*** Block opens ***
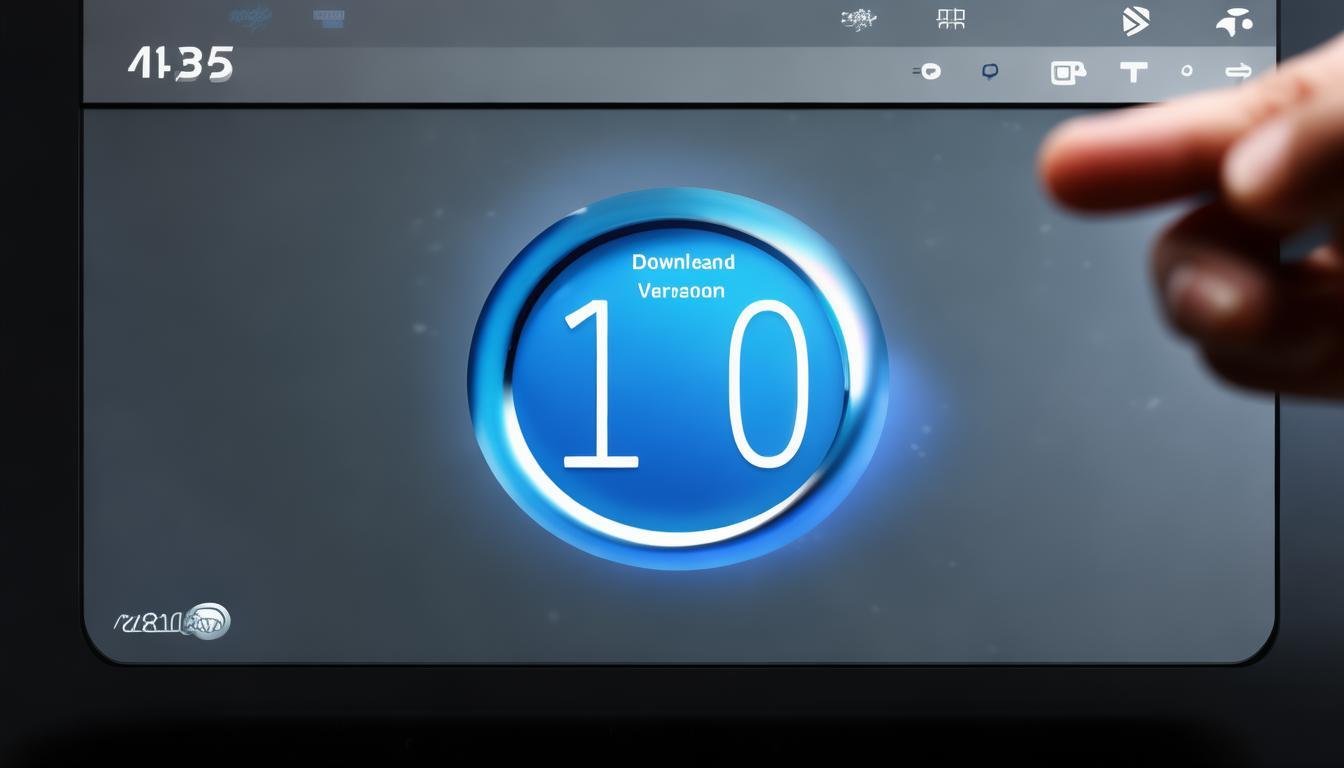Click the faint blue scribble icon top-left
Viewport: 1344px width, 768px height.
coord(250,16)
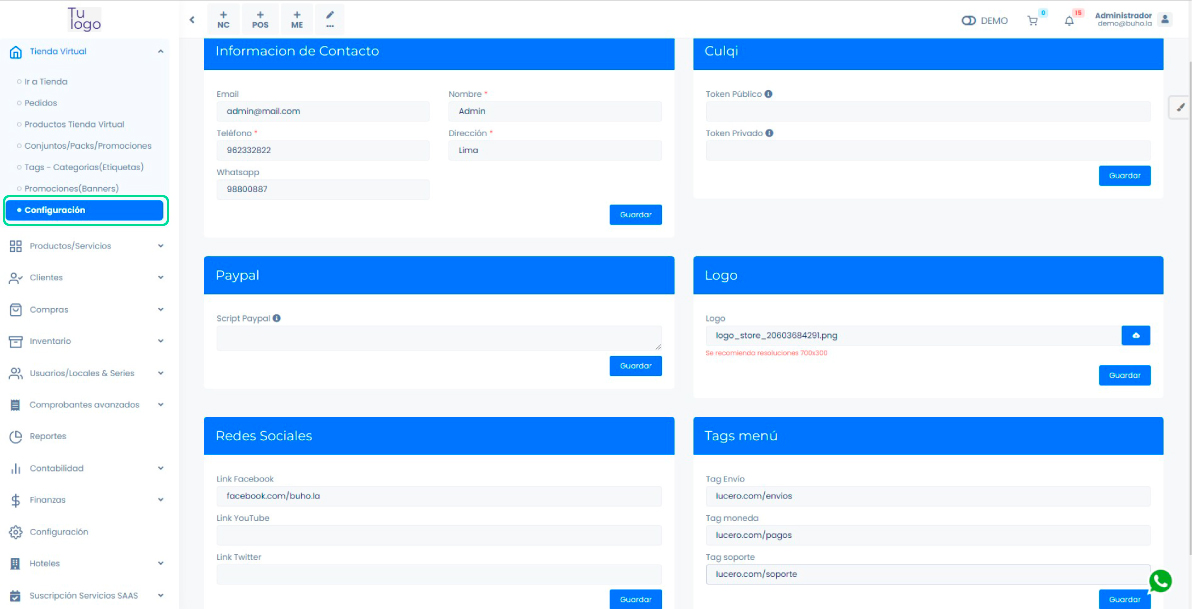Click the Token Público info icon
1192x609 pixels.
(x=768, y=94)
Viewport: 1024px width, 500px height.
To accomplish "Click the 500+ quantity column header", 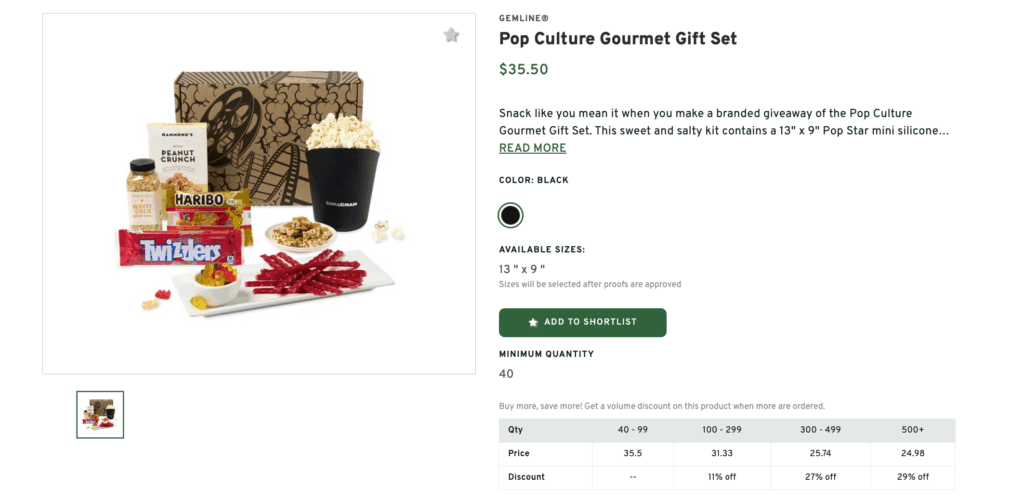I will (914, 430).
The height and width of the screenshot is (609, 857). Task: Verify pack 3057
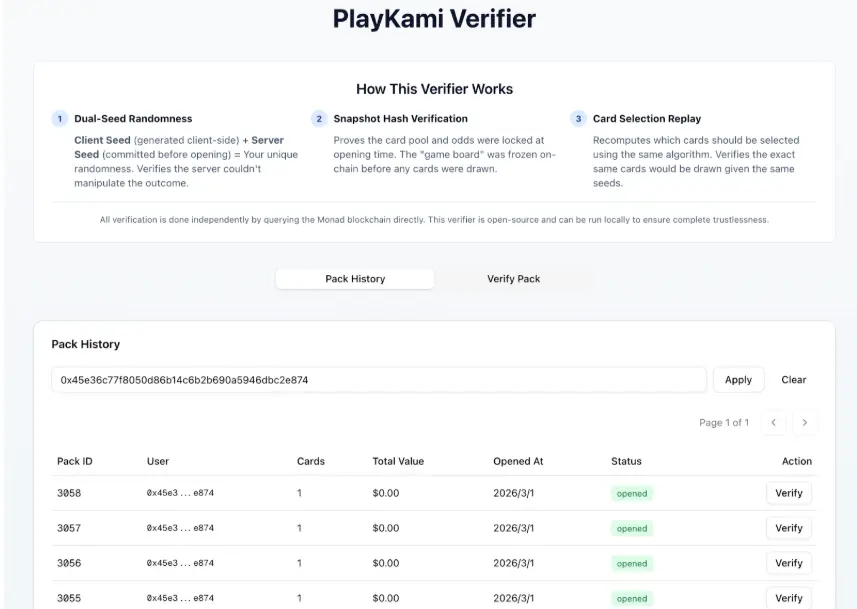click(788, 528)
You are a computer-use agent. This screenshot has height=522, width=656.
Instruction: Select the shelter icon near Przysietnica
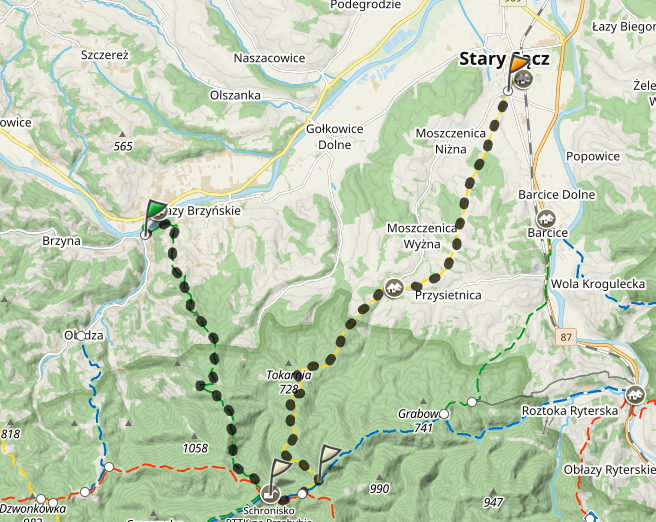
*** Block closes ***
### [WORK TASK]
Every line from the one containing "The height and" to the final line of the records should be duplicated exactly; no picture is to be copied.

### [RESPONSE TO THIS TASK]
The height and width of the screenshot is (609, 857). Task: Verify pack 3057
click(788, 528)
You are a computer-use agent. This screenshot has height=522, width=656.
Instruction: Select the shelter icon near Przysietnica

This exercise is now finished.